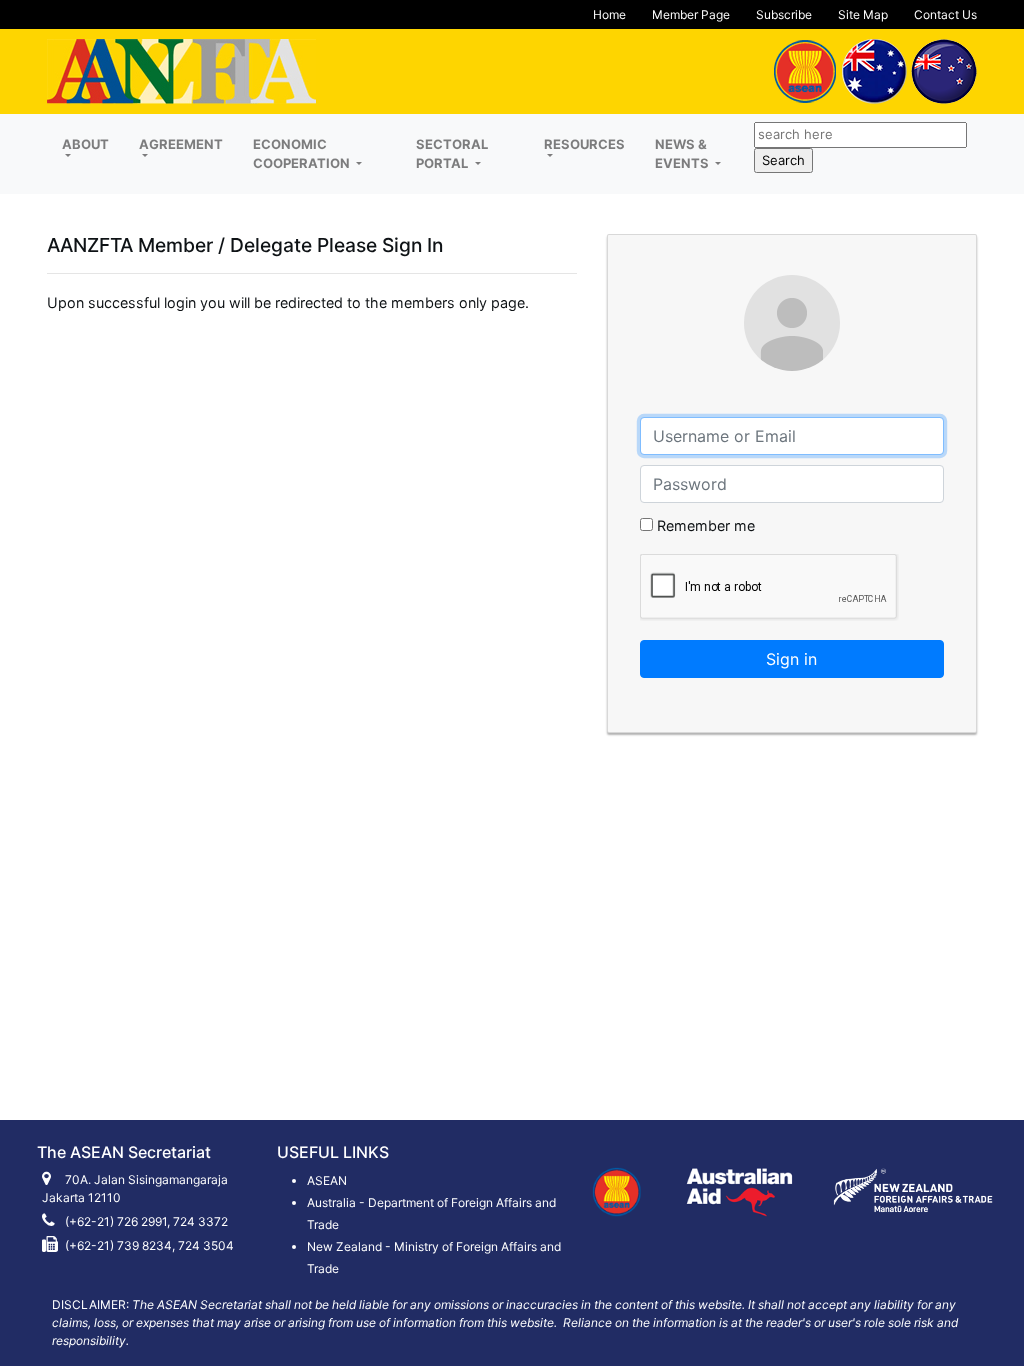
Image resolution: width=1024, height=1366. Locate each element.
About (85, 144)
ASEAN (327, 1180)
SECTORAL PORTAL (452, 154)
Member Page (691, 14)
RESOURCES (584, 144)
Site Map (863, 14)
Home (609, 14)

_Your instructions_
Please give all of the data again, exact and free of pictures.

_Solution to this problem_
Image resolution: width=1024, height=1366. Locate each element.
About (85, 144)
ASEAN (327, 1180)
SECTORAL PORTAL (452, 154)
Member Page (691, 14)
RESOURCES (584, 144)
Site Map (863, 14)
Home (609, 14)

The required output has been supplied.